Wenn ein Kind mit einer Verletzung in eine pädiatrische Notaufnahme gebracht wird, kann es für Ärzte schwierig sein, genau festzustellen, ob die Verletzung das Ergebnis einer Misshandlung oder eines Unfalls ist. Ein Ansatz besteht darin, die Meinung eines Expertengremiums für pädiatrische Verletzungen heranzuziehen.
In einer Studie unter der Leitung des Biostatistikers Doug Lorenz, Ph. D. der University of Louisville, außerordentlicher Professor an der School of Public He alth and Information Sciences, wurde die Zuverlässigkeit und Genauigkeit eines neunköpfigen Expertengremiums bei der Bestimmung der Wahrscheinlichkeit gemessen Missbrauch in mehr als 2.000 Fällen. Die Ergebnisse der kürzlich im Journal of Pediatrics veröffentlichten Studie ergaben eine nahezu perfekte Zuverlässigkeit und Genauigkeit des Panels sowohl einzeln als auch als Verbund.
"Entscheidungsregeln zur Identifizierung von Missbrauchsverletzungen sind wertvoll für Einrichtungen wie pädiatrische Notaufnahmen - in diesen Fällen ist die Zuverlässigkeit und Genauigkeit des menschlichen Urteilsvermögens erforderlich, da Opfer von Kindesmissbrauch einem hohen Risiko für zukünftigen Missbrauch und Tod ausgesetzt sind. “sagte Lorenz.
Die Studie untersuchte Verletzungen von Kindern unter 4 Jahren, die zwischen 2011 und 2016 die pädiatrische Notaufnahme in fünf Kinderkrankenhäusern in den Vereinigten Staaten aufsuchten. Das Expertengremium bestand aus vier Kinderärzten für Kindesmisshandlung, vier Notärzten und einem Bioingenieur mit Fachkenntnissen in pädiatrischen Verletzungen.
Jeder Diskussionsteilnehmer erhielt anonymisierte Fallinformationen, einschließlich aktueller und früherer Daten des Besuchs des Patienten in einer pädiatrischen Notaufnahme. Die Diskussionsteilnehmer bewerteten die Wahrscheinlichkeit eines Missbrauchs unabhängig voneinander auf einer 5-stufigen Klassifizierungsskala als „eindeutiger Missbrauch“, „wahrscheinlicher Missbrauch“, „unbestimmt“, „wahrscheinlicher Unfall“und „eindeutiger Unfall“. Jede Person antwortete auch mit „Ja“oder „Nein“auf die Frage, ob der Fall den staatlichen Kinderschutzdiensten gemeldet werden sollte.

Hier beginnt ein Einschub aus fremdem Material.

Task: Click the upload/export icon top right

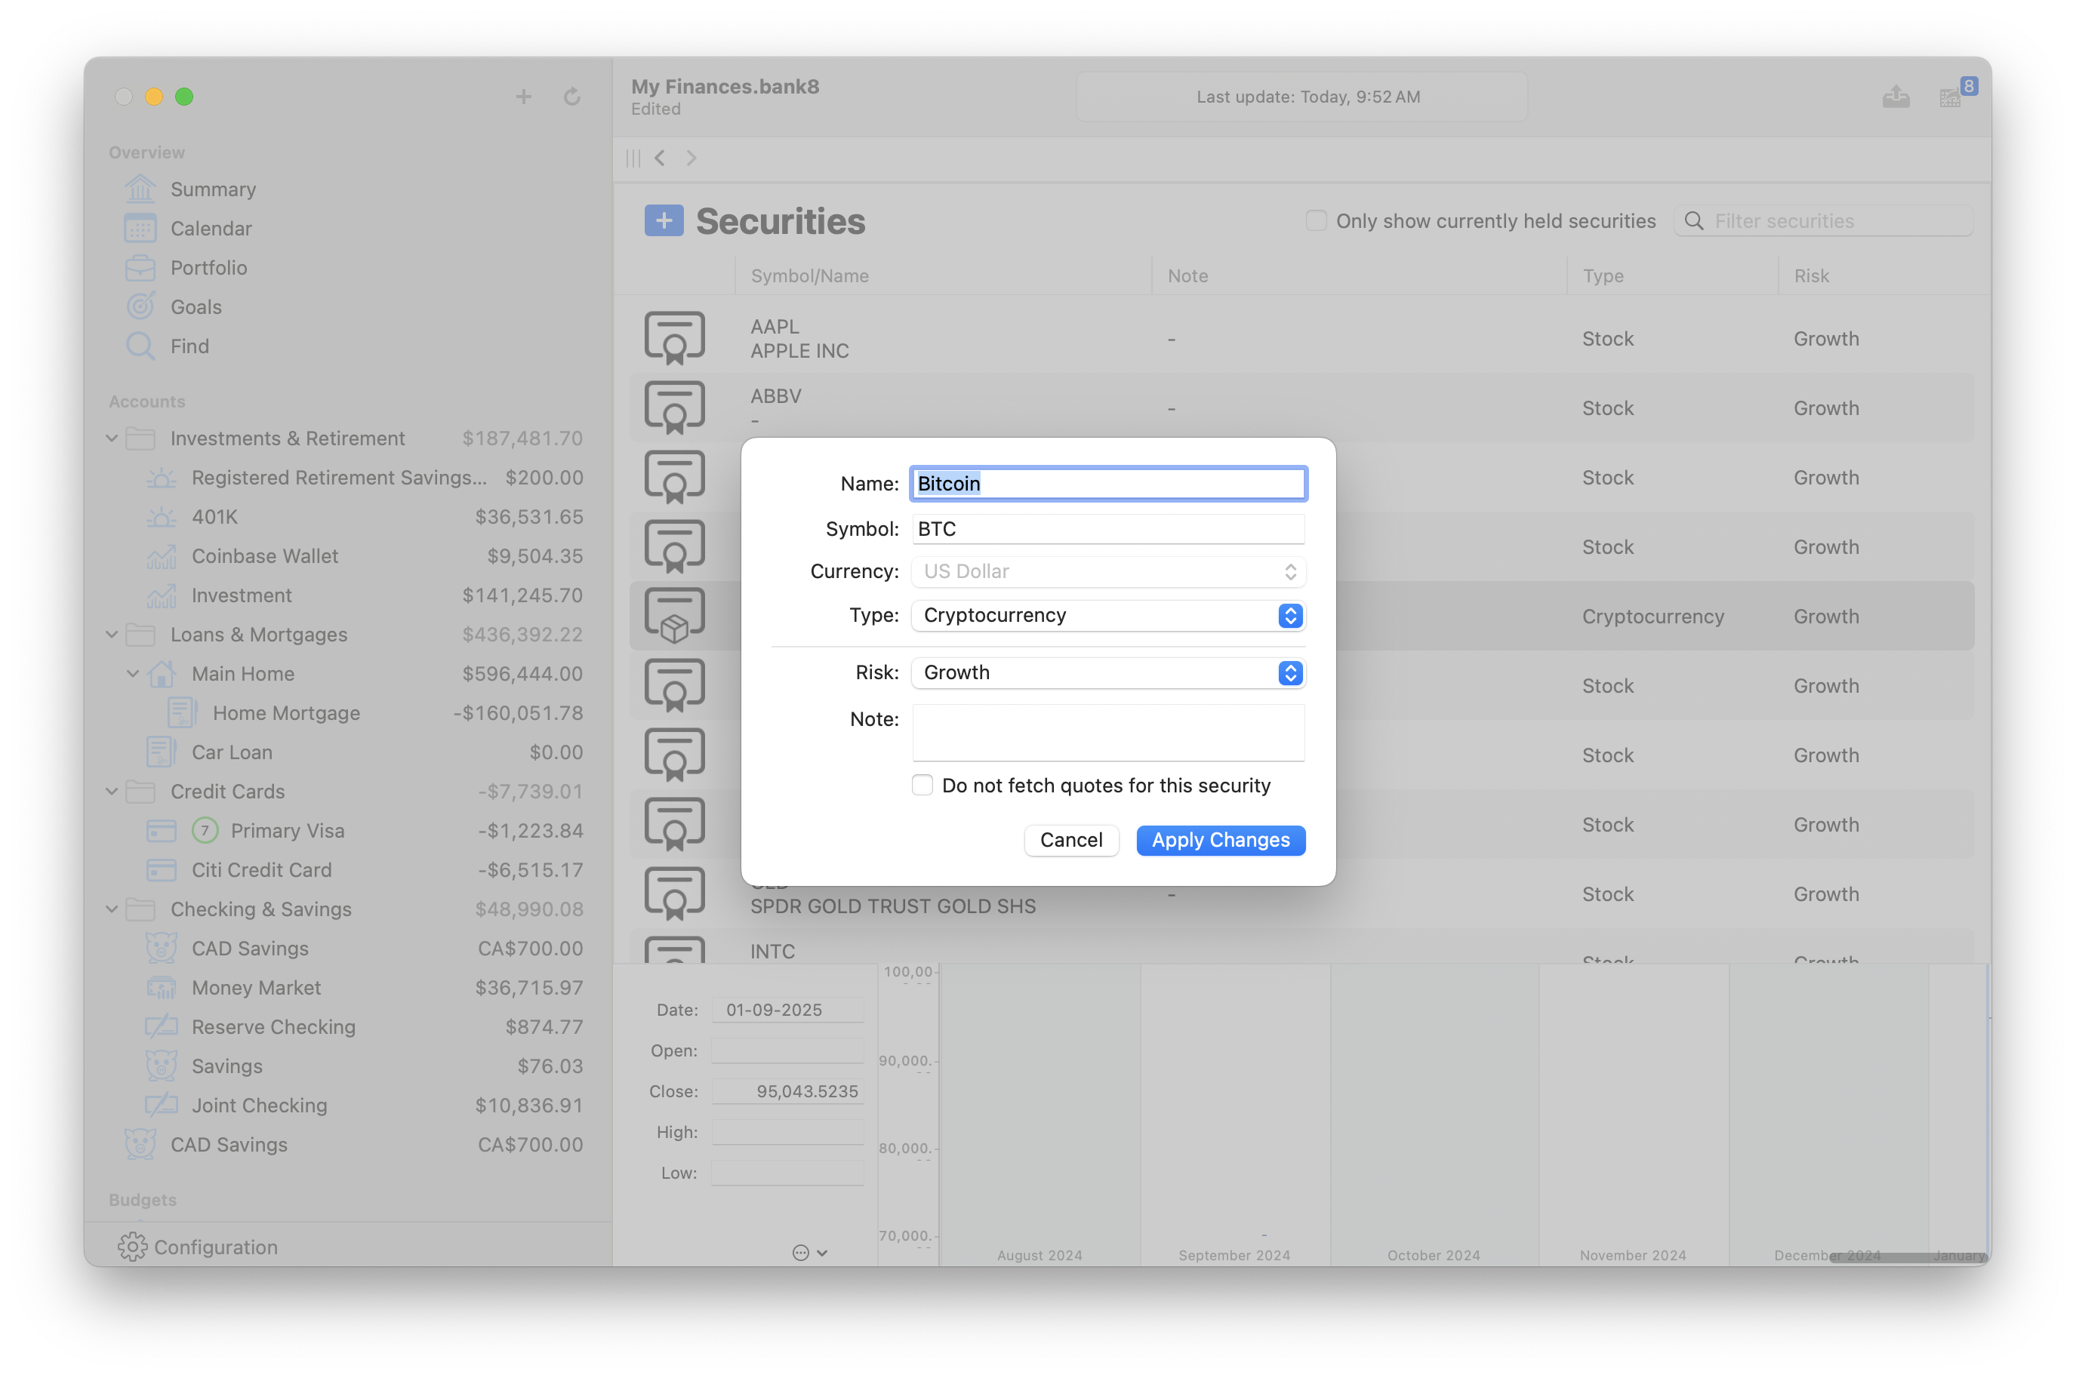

Mindestens zwei Panelisten überprüften jeden der 2.166 Fälle. Einstimmige Zustimmung gab es in 852 Fällen (39 Prozent). Weitere 1.048 Fälle (48 Prozent) zeigten eine teilweise Zustimmung, wobei alle Diskussionsteilnehmer Missbrauch (eindeutig oder wahrscheinlich) oder Unfall (eindeutig oder wahrscheinlich) einstuften. Es gab 44 Fälle (2 Prozent) von Meinungsverschiedenheiten im Zusammenhang mit Missbrauch und Unfällen, von denen keiner in die eindeutige Kategorie fiel. In den verbleibenden 222 Fällen (10 Prozent) gaben alle Panelisten die Einstufung „unbestimmt“an.
Die Studie testete die Genauigkeit des Expertengremiums anhand von 584 der 2.166 Fälle, die aufgrund anderer Informationen, die nach dem Besuch des Kindes in der Notaufnahme erlangt wurden, eindeutiger als Missbrauch oder Unfall eingestuft werden konnten. Dazu gehörten ein Video einer Veranst altung, ein fremder Account, ein Missbrauchsgeständnis oder eine strafrechtliche Verurteilung wegen Missbrauchs, um nur einige Beispiele zu nennen. Einzelne Panelisten ordneten zwischen 95 und 98 Prozent der Missbrauchsfälle und zwischen 99 und 100 Prozent der Unfallfälle genau ein.
"Wir haben die Zuverlässigkeit und Genauigkeit des Expertenpanel-Ansatzes nachgewiesen und schlagen vor, dass diese Methode einen geeigneten Kriteriensatz für die zukünftige Bewertung klinischer Entscheidungsregeln zur Identifizierung von Kindesmissbrauch bietet", sagte Lorenz.
Lorenz arbeitete mit anderen UofL-Kollegen in der Abteilung für Pädiatrie der School of Medicine und der J. B. Speed School of Engineering zusammen. An der Studie waren auch Forscher der Northwestern University, der University of Pittsburg, der University of Utah, der University of Washington und der Yale University beteiligt.